36. Başvuruya konu olayda; başvurucular aleyhine açılan dava kapsamında başvurucu Yusuf Sönmez aleyhine 22/9/1998 tarihinde, başvurucu Kenan Arslan aleyhine 6/10/1998 tarihinde ihtiyati haciz kararı verilmiştir. Mahkeme 7/12/2016 tarihinde başvurucu Yusuf Sönmez yönünden davayı kısmen kabul etmiş, başvurucu Kenan Arslan yönünden ise davayı reddetmiştir. Karar taraflarca temyiz edilmiştir. Bu arada Mahkemece başvurucuların mal varlığı üzerindeki ihtiyati haciz tedbiri 20/2/2017 tarihinde kaldırılmış ve bu karar 24/2/2017 tarihinde başvurucular vekiline tebliğ edilmiştir. Daire 27/4/2017 tarihinde Mahkeme kararını onamıştır. Başvurucular onama kararı sonrası bireysel başvuruda bulunmuştur.
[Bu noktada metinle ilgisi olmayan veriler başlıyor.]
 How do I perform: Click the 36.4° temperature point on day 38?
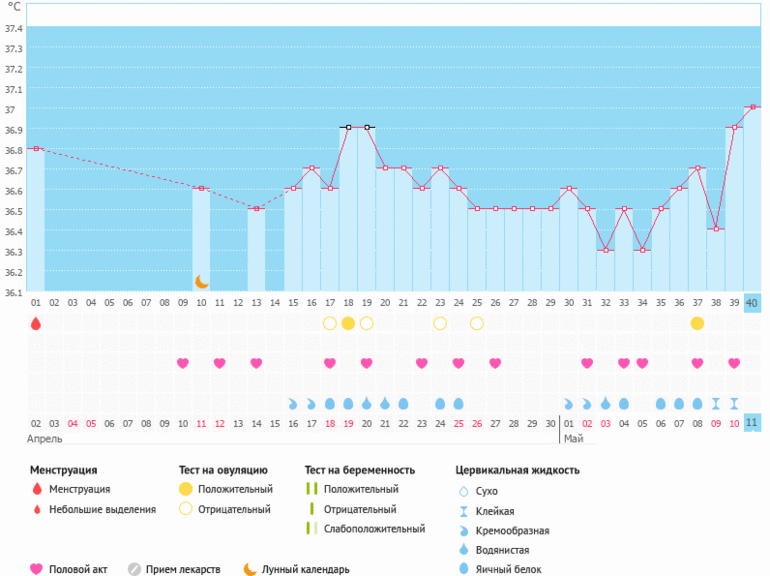(x=715, y=230)
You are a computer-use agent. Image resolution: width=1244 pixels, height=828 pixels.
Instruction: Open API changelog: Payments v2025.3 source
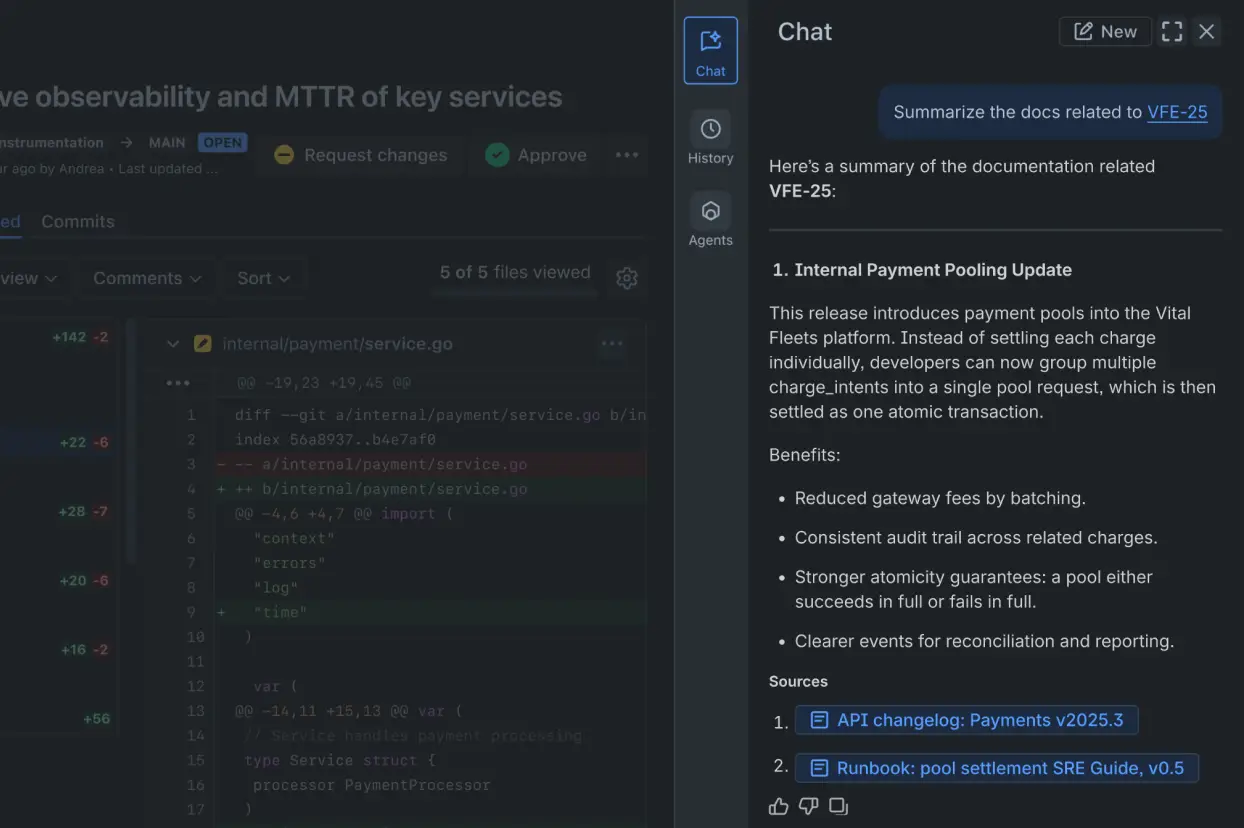coord(966,720)
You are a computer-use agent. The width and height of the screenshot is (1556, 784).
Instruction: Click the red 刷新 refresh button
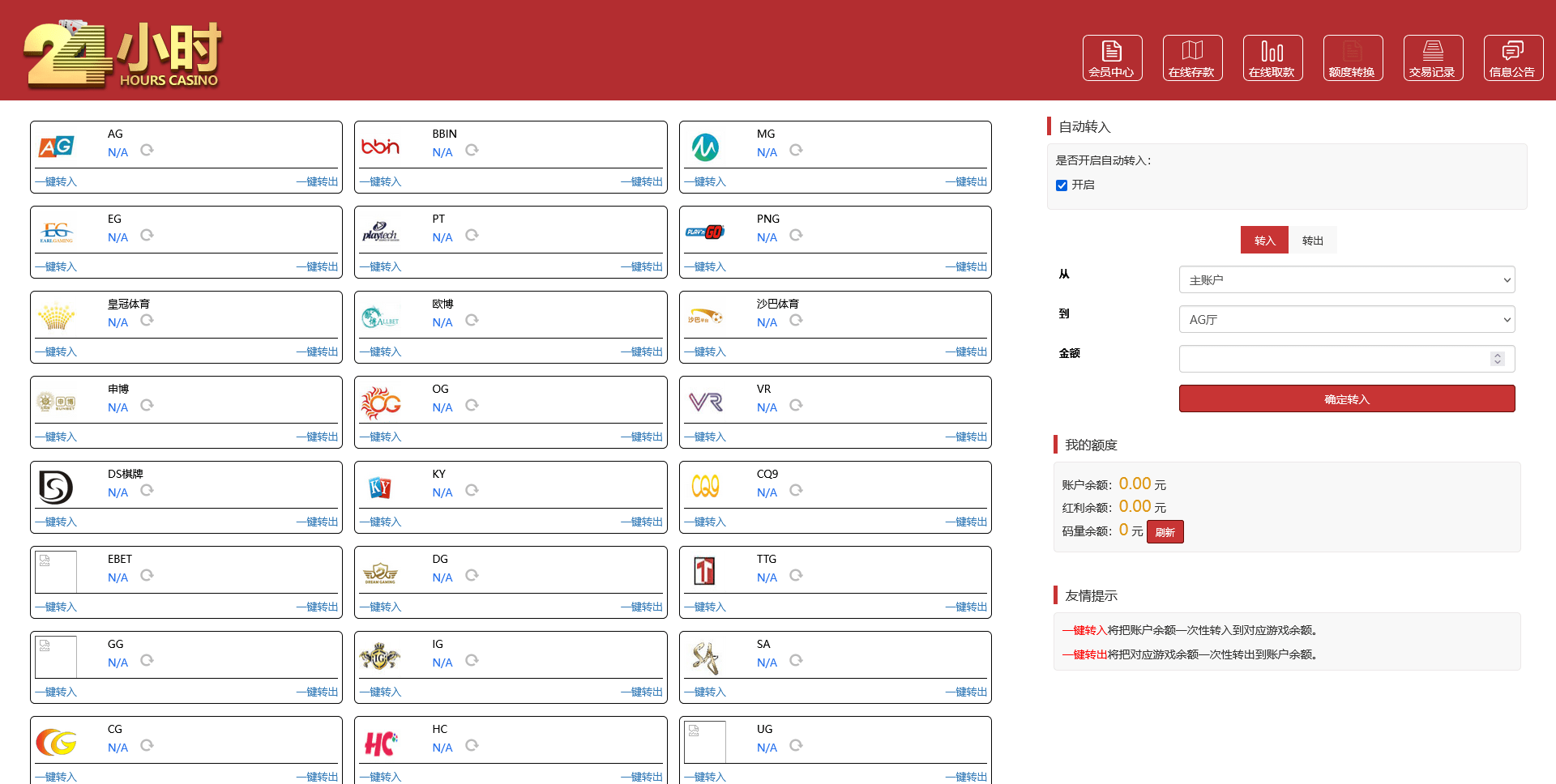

37. Başvurucular; ihtiyati haczin kaldırılması kararının tebliğinden itibaren otuz gün içinde değil, Dairenin 27/4/2017 tarihindeki onama kararından sonra 18/7/2017 tarihinde bireysel başvuruda bulunmuştur. Buna karşın başvurucuların ihtiyati haczin kaldırılmasından sonra bireysel başvuruda bulunmaları beklenecektir. Şöyle ki başvurucuların şikâyete konu ettikleri ihtiyati haczin uzun sürmesi nedeniyle uğradıkları zararın giderimine ilişkin herhangi bir hukuk yolu mevcut değildir (benzer yöndeki değerlendirmeler için bkz. Hesna Funda Baltalı ve Baltalı Gıda Hayvancılık San. ve Tic. Ltd. Şti., §§ 60-63; İbrahim Geçer, §§ 47-49). Dolaysısıyla başvurucular yönünden artık kaldırılmış bir ihtiyati haciz kararı sonrasında nihai kararın beklenmesini gerektirir bir neden kalmamıştır.
38. Tüm bu hususlar gözönüne alındığında; ihtiyati haczin kaldırılmasına ilişkin ek kararın başvurucular vekiline tebliğ edildiği 24/2/2017 tarihinden itibaren otuz gün içinde bireysel başvuruda bulunulması gerekirken, bu süre geçtikten sonra 18/7/2017 tarihinde bireysel başvuruda bulunulduğu anlaşılmıştır.
39. Açıklanan gerekçelerle başvurunun bu kısmının diğer kabul edilebilirlik koşulları yönünden incelenmeksizin süre aşımı nedeniyle kabul edilemez olduğuna karar verilmesi gerekir.
VI. HÜKÜM
Açıklanan gerekçelerle;
A. 1. Makul sürede yargılanma hakkının ihlal edildiğine ilişkin iddianın başvuru yollarının tüketilmemesi nedeniyle KABUL EDİLEMEZ OLDUĞUNA,
2. Mülkiyet hakkının ihlal edildiğine ilişkin iddianın süre aşımı nedeniyle KABUL EDİLEMEZ OLDUĞUNA,
B. Yargılama giderlerinin başvurucular üzerinde BIRAKILMASINA 18/11/2020 tarihinde OYBİRLİĞİYLE karar verildi.